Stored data

_ _ _ _ _

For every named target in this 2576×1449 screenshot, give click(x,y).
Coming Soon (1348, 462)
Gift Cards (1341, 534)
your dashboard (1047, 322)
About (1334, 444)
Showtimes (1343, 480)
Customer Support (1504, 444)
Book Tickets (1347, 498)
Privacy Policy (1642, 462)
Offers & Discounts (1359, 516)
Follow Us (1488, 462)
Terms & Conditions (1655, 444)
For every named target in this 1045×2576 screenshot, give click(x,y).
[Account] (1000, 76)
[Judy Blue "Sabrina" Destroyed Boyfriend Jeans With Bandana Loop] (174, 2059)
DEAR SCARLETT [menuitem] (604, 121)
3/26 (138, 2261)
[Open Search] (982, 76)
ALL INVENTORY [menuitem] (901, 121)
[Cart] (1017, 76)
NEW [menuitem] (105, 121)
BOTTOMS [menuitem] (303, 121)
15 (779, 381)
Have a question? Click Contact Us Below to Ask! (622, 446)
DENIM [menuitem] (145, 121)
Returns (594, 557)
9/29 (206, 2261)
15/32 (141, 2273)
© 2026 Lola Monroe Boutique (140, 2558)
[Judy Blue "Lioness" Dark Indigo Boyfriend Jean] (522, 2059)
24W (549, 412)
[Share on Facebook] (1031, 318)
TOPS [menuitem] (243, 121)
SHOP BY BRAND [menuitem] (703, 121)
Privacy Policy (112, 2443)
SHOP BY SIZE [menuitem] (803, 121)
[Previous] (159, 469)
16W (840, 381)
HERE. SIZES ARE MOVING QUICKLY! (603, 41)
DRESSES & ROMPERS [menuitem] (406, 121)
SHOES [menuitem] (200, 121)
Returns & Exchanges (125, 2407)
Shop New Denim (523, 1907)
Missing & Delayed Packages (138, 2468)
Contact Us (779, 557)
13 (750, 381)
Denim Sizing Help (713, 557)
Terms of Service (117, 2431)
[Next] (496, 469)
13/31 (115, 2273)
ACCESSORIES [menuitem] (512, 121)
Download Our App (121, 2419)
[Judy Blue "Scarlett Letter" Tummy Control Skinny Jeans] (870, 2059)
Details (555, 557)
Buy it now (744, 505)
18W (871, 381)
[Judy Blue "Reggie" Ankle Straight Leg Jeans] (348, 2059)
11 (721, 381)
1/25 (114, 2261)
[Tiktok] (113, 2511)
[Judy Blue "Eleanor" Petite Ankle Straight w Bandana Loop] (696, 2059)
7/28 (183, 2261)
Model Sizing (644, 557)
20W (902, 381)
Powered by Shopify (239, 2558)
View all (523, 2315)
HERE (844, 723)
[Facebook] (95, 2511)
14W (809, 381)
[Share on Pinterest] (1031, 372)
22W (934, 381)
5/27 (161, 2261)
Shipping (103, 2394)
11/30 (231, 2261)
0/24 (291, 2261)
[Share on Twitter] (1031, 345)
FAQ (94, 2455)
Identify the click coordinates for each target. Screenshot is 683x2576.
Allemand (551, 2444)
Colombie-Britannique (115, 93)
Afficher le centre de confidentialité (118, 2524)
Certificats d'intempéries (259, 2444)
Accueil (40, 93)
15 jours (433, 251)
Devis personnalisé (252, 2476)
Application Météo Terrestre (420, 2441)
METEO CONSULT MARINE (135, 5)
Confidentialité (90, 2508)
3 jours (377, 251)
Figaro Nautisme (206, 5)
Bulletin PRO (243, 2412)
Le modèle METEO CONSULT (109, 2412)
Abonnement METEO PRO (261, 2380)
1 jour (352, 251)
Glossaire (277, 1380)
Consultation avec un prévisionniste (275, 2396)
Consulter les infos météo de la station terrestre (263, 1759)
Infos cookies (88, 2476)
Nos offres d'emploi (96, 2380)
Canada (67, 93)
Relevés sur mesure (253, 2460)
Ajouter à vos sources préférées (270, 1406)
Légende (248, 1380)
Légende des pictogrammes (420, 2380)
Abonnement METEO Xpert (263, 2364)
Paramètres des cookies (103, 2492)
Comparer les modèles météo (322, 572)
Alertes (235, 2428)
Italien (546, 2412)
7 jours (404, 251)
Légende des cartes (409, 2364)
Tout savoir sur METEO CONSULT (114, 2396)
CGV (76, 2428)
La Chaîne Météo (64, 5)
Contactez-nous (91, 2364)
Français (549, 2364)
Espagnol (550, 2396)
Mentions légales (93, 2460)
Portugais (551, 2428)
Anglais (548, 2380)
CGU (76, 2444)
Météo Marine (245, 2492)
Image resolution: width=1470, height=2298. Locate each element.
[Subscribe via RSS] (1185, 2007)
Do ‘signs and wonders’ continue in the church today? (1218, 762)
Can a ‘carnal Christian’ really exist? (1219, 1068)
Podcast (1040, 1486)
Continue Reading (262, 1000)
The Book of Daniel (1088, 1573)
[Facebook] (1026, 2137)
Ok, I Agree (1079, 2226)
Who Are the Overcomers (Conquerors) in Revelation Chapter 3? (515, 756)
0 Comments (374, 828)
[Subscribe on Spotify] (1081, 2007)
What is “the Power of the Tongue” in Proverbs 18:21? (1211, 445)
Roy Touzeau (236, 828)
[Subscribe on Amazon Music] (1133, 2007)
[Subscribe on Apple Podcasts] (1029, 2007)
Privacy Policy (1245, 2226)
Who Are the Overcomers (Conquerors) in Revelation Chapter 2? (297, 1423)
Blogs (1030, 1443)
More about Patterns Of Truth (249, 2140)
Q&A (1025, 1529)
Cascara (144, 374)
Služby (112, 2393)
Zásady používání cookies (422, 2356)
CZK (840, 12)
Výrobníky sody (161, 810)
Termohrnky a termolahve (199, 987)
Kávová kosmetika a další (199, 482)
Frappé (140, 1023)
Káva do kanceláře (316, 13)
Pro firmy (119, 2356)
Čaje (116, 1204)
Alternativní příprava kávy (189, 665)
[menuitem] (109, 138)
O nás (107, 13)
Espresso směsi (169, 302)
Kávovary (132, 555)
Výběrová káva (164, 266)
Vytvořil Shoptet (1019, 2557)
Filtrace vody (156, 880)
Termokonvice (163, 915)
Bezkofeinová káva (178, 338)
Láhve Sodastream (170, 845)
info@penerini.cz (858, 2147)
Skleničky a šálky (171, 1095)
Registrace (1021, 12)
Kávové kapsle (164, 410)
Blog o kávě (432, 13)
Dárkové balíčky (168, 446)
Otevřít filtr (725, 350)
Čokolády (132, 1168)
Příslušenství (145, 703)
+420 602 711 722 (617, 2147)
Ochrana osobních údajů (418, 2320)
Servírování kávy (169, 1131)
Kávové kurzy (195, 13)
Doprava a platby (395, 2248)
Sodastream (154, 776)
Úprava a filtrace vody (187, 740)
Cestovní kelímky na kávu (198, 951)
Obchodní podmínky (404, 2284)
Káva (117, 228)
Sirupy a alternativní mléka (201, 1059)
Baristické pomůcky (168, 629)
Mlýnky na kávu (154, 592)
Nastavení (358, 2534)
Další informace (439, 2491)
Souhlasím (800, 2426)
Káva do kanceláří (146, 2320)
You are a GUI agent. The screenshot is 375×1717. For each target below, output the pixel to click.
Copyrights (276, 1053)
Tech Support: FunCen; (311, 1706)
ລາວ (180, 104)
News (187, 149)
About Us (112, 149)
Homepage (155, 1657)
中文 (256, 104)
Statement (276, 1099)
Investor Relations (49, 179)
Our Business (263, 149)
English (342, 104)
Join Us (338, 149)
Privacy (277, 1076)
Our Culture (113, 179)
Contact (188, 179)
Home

_ _ _ _ _

Aim of the task: Above are some lines. Repeat exactly, and only, those from the line that has "Příslušenství (145, 703)" through the line that has "Mlýnky na kávu (154, 592)".

Answer to this task:
Příslušenství (145, 703)
+420 602 711 722 (617, 2147)
Ochrana osobních údajů (418, 2320)
Servírování kávy (169, 1131)
Kávové kurzy (195, 13)
Doprava a platby (395, 2248)
Sodastream (154, 776)
Úprava a filtrace vody (187, 740)
Cestovní kelímky na kávu (198, 951)
Obchodní podmínky (404, 2284)
Káva (117, 228)
Sirupy a alternativní mléka (201, 1059)
Baristické pomůcky (168, 629)
Mlýnky na kávu (154, 592)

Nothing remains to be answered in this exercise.